About this exercise:
From the line containing "就労までにつく３つの力 (52, 2458)" down to the last line of the records below, copy every line exactly. Leave out everything before it.

Data provided:
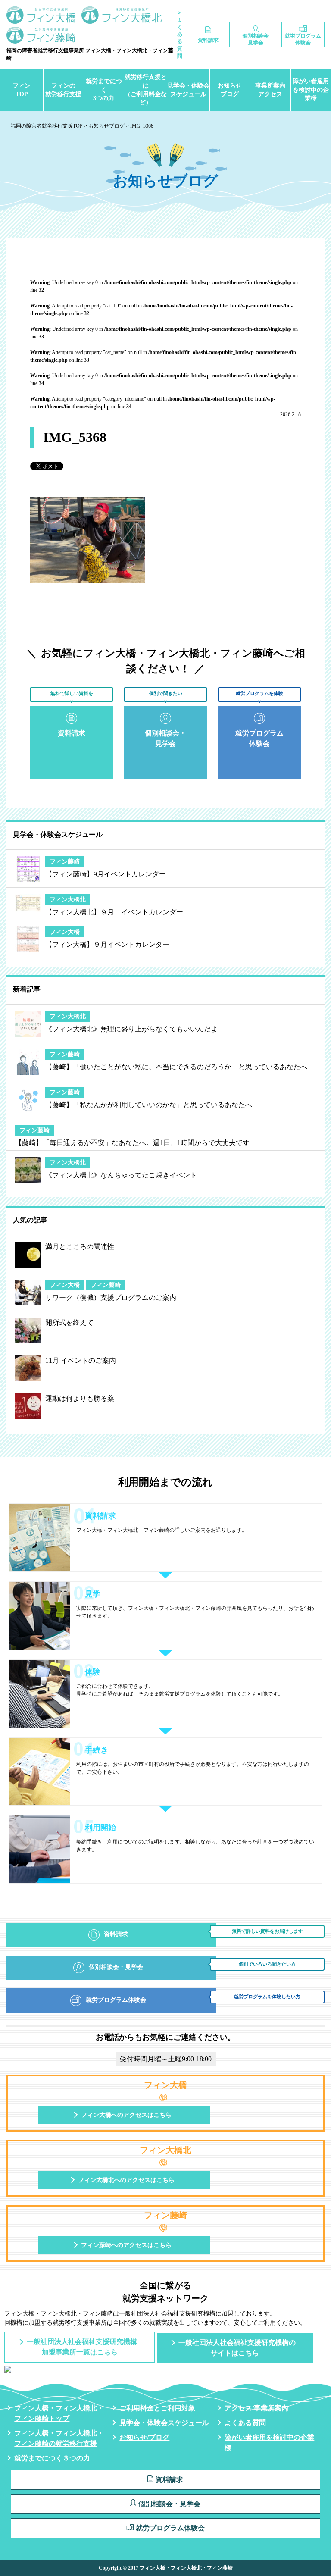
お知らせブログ (230, 89)
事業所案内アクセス (270, 89)
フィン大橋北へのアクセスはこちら (126, 2180)
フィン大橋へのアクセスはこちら (126, 2115)
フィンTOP (21, 89)
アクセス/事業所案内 (256, 2408)
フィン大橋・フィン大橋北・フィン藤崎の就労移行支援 (59, 2438)
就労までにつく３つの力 (52, 2458)
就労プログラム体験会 (170, 2528)
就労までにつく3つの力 (104, 89)
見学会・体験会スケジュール (188, 89)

Answer to the exercise:
就労までにつく３つの力 (52, 2458)
就労プログラム体験会 (170, 2528)
就労までにつく3つの力 (104, 89)
見学会・体験会スケジュール (188, 89)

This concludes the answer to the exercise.